## LISTED ENTRIES
◆ ◆ ◆

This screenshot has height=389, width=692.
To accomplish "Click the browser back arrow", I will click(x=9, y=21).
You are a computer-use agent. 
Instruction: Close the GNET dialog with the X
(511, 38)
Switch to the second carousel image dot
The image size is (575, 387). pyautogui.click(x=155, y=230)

◆ ◆ ◆

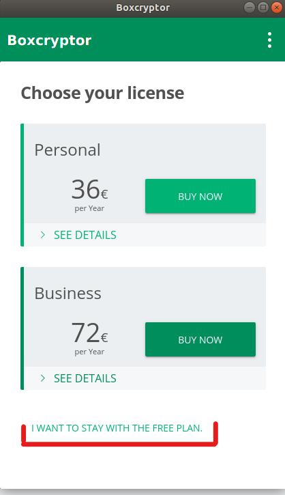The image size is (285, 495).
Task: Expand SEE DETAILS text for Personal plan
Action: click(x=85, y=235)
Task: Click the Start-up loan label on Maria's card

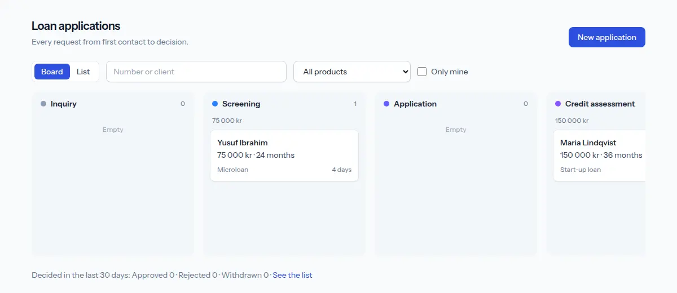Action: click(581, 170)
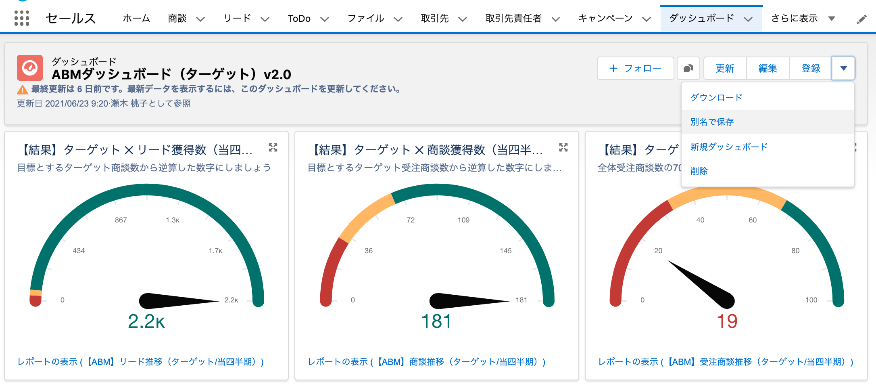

◆ ◆ ◆

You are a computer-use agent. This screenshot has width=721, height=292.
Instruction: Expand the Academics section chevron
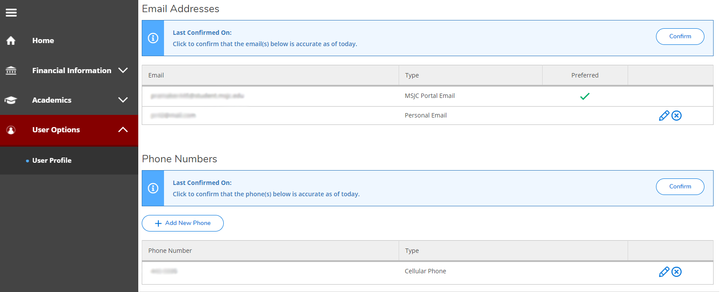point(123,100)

◆ ◆ ◆

## WORK ITEM
Please go through the listing and return each line that has "width" in it.

## OUTPUT FOR THIS TASK
This screenshot has height=389, width=692.
You are a computer-use agent. This screenshot has width=721, height=292.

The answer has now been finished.